Ainda os advogados da Intel não terão tido tempo (para além dos vários meses em que o fabricante se manteu fechado em copas) de se prepararem para as consequências dos mediáticos Spectre e Meltdown, conjunto de exploits originados em antigas escolhas menos felizes na busca de mais desempenho computacional, mas vai-se a ver e afinal parece que estes não passaram do aperitivo…

É através da veterana publicação alemã C’T que chega a novidade de que várias equipas de investigadores identificaram um conjunto de 8 novas vulnerabilidades arquitecturais nos processadores da empresa californiana. Ou seja “Não é defeito, é feitio”, tal como os Smeltdown.

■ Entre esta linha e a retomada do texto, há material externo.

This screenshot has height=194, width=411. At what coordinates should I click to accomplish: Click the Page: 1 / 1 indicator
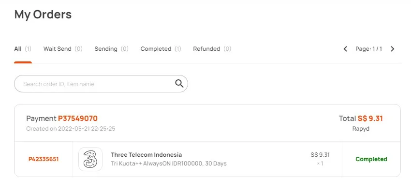(x=368, y=49)
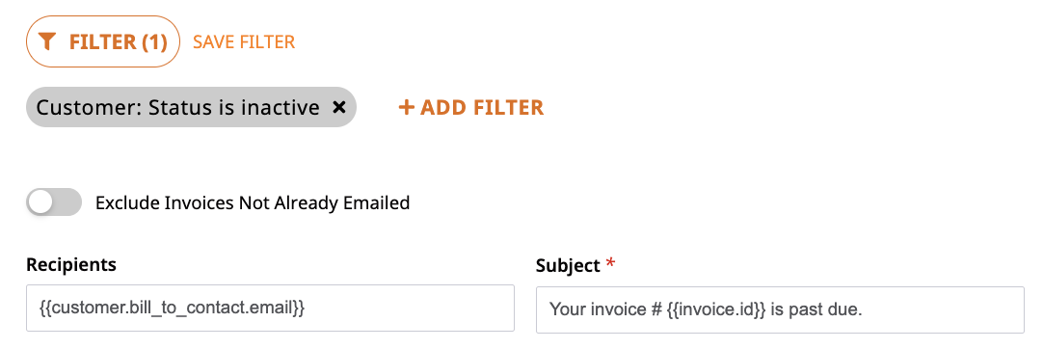The height and width of the screenshot is (349, 1043).
Task: Enable Exclude Invoices Not Already Emailed switch
Action: pyautogui.click(x=54, y=202)
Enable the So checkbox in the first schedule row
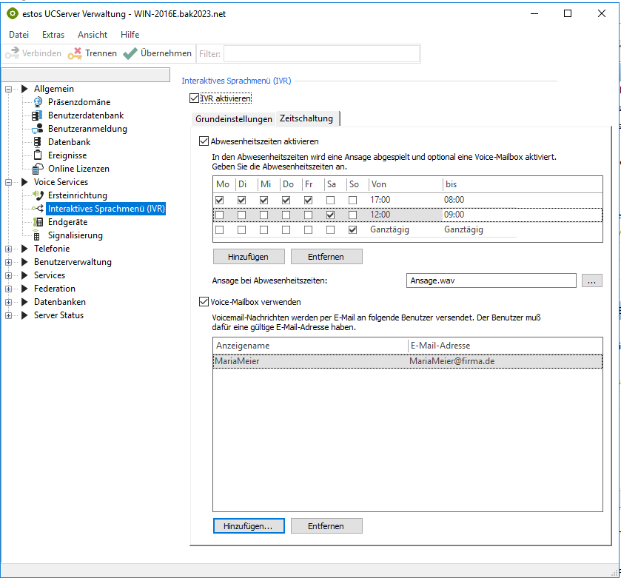 pos(353,200)
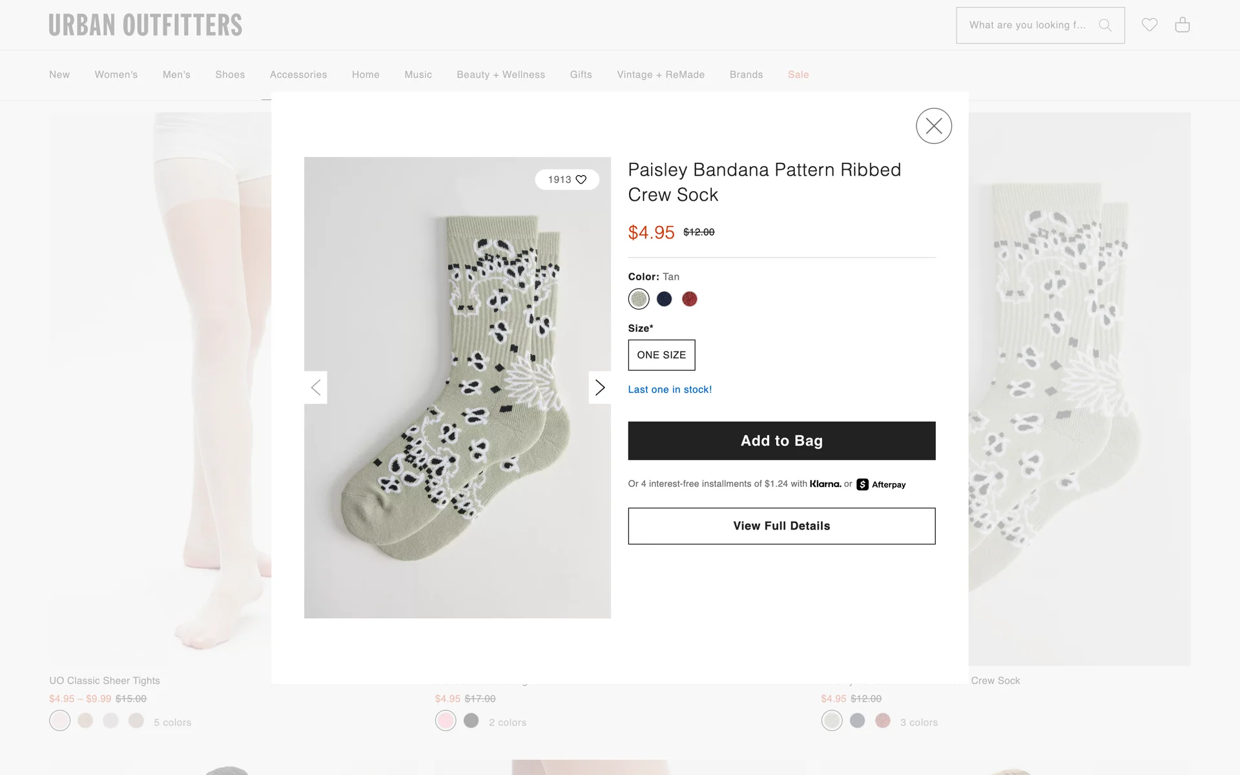Select the red color swatch
The height and width of the screenshot is (775, 1240).
click(689, 299)
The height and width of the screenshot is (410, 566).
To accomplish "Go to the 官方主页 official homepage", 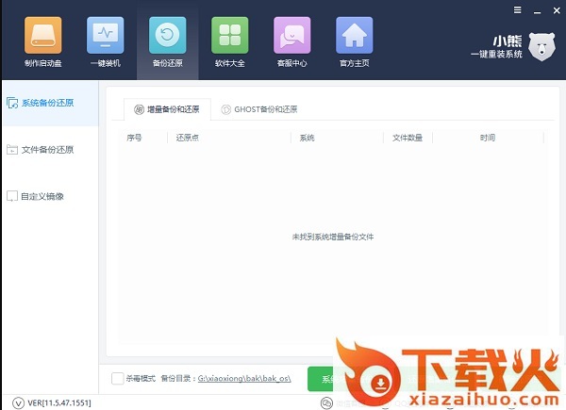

Terão já sido confirmadas pela Intel, que classificou metade como sendo de elevado risco e as restantes como médio. Existem suspeitas de produtos da ARM estarem também afectados, e do lado da AMD decorrem investigações para averiguar se as diferenças de desenho para com a Intel são suficientes para se manter à margem deste novo desaire.

Mais uma vez são os ambientes profissionais os mais afectados, principalmente devido à cota de mercado esmagadora gozada há muitos anos pelas soluções Xeon. Através de uma destas brechas será mesmo possível a penetração trivial de máquinas virtuais adjacentes, comprometendo clouds, datacenters, e tudo o resto que seja grande. 2018 está a ser um ano em grande para administradores de sistemas!

Baptizadas Spectre Next Generation, estas falhas vão receber correções em duas tranches por parte da Intel conjuntamente com a Microsoft: a primeira começa já para a semana e a seguinte em Agosto. Espera-se que corra melhor que a última vez.